## About this exercise:
Below are records; state how many of their lines hold the word "computer", and give only the figure.

## Source data:
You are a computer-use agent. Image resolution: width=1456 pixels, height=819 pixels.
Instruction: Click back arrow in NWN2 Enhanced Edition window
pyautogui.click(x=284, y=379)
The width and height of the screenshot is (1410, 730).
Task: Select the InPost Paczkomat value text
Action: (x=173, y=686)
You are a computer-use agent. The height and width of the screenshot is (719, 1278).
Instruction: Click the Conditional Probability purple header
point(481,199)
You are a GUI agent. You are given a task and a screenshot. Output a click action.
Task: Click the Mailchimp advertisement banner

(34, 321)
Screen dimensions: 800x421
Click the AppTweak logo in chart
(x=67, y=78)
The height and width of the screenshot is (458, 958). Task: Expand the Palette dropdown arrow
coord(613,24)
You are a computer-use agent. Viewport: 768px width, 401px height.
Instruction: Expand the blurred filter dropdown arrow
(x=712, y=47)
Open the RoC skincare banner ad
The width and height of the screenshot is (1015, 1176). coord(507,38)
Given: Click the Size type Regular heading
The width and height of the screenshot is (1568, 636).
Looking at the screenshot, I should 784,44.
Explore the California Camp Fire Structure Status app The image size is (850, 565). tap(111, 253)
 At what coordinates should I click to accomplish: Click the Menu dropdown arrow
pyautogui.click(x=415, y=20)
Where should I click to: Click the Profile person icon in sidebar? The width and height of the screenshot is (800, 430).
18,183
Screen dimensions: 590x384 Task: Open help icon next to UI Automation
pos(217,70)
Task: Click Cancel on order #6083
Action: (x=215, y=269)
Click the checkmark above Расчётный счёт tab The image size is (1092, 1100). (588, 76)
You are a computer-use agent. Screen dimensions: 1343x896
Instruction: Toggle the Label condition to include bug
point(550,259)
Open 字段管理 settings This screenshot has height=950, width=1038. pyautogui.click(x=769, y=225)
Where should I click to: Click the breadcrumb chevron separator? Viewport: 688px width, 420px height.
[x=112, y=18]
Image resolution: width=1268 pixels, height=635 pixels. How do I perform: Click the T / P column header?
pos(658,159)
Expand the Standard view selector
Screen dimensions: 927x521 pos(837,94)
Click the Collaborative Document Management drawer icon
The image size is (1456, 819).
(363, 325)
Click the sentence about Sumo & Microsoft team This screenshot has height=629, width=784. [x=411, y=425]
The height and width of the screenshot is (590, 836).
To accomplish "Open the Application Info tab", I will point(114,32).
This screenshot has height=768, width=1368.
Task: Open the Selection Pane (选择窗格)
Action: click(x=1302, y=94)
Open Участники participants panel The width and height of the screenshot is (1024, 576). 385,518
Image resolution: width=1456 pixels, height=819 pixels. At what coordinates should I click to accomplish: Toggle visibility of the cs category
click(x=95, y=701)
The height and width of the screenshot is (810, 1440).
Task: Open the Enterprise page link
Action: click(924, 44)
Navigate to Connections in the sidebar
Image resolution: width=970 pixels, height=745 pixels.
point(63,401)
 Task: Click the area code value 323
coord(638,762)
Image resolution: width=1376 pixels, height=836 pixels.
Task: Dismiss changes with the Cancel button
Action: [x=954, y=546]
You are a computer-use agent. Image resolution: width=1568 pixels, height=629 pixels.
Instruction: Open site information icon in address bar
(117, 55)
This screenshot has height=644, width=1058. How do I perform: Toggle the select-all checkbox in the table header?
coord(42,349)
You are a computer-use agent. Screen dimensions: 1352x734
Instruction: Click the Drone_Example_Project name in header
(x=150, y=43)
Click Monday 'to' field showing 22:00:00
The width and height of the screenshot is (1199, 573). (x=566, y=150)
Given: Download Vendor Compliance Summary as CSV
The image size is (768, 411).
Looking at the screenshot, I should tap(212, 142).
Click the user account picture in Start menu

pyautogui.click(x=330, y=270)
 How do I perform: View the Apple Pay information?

## Response to the exercise:
6